Textauszug:
====================

Und das nennt sich Cluster Meeting.
Cluster Meeting klingt total gut,
gibt es in linken Zusammenhängen total viel,
nennt sich: Plenum.
Lachen
Das meinen die dann ernst. 900 Organisation
vor Ort und es gibt ein Zelt,
wo dann draußen Pläne dran geheftet sind
und wo sich dann 900 Organisationen
treffen sollen, um sinnvoll abzusprechen,
wie man diese Notfalllage jetzt sozusagen
unter Dach und Fach kriegt.
geht natürlich nicht.
In Folge davon entwickeln sich
zahlreiche Unter-Cluster-Meetings.
Es gibt also ein Health-Cluster, es gibt ein
Technical-Cluster, ein Logistical-Cluster.
Die gibt es dann auch noch teilweise national.
Das THW geht natürlich zur deutschen Botschaft
und sagt: Alle deutschen Hilfsorganisationen
treffen sich jetzt hier. Warum, weiß kein Mensch,
weil die Einordnung nach Nationalität
keine sinnvolle ist in diesem Moment.
Aber, das ist der Ist-Zustand,
wie es 2010 aussah,
und wie es auch heute
bei Katastrophen noch aussieht.
Das ist für das Fallbeispiel Naturkatastrophe
mit massiven weiträumigen Zerstörungen.
Ähnliche Geschichte ist jetzt das Beispiel
Syrien, Rojava, dort wo wir arbeiten.
Wenn man sich diese Karte anschaut
- einige kennen das vielleicht,
die diesen Verlauf dort ein bisschen
aufmerksamer verfolgen in den Medien:
Das schwarze Gebiet ist das Gebiet
des Islamischen Staates.
Das sieht riesengroß aus, wirkt schon
kleiner, wenn man es reduziert
auf die schwarzen Punkte.
Das sind nämlich die bewohnten Siedlungen.
Das heißt ein riesiger Teil ist
unbewohnbare Wüste.
Die ist relativ einfach zu erobern,
denke ich mal.
vereinzeltes Lachen
Der rote Teil ist das, was die Assad-
Regierungstruppen zur Zeit noch besetzen.
Der grüne Teil ist eine Melange
aus syrischen Rebellen -
bekannt aus den Medien ist
die Freie Syrische Armee.
Dazu zählen aber auch viele,
islamistischere-re-re,
noch nicht ganz IS-mäßige Brigaden.
Das ist ein wilder Mix,
wo man immer nicht genau weiß,
welcher Straßenzug,
wer hat dort jetzt
wie wo wann die Oberhand.

====================

Datensätze:

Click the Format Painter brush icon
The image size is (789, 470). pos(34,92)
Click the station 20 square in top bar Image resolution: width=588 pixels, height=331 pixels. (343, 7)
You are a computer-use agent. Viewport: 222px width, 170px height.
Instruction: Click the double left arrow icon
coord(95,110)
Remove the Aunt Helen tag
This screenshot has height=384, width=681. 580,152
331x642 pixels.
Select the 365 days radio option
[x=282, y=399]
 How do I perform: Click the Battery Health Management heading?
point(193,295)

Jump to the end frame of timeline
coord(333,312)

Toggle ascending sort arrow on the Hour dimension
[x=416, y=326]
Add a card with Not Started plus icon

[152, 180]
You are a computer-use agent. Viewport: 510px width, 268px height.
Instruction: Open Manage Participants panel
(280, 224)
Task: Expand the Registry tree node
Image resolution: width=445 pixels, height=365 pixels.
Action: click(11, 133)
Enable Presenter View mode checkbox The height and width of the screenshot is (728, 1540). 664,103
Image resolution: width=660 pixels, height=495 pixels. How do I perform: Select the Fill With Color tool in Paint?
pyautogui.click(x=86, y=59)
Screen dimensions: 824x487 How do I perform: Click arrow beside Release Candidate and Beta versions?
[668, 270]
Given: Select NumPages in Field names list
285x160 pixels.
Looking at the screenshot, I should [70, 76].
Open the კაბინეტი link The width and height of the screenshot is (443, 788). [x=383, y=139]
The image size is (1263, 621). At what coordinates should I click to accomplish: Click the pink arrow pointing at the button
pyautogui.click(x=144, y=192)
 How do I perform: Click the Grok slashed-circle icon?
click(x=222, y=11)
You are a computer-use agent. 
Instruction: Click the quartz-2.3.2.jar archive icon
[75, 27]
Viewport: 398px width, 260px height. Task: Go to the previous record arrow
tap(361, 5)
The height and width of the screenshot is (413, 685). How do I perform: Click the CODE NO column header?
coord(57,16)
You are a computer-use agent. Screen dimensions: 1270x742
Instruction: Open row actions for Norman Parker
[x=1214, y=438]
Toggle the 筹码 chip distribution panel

====================

Aufgabe: Was zeigen die schwarzen Punkte auf der Karte, die im Textauszug beschrieben wird?

Musterlösung: Die schwarzen Punkte sind die bewohnten Siedlungen.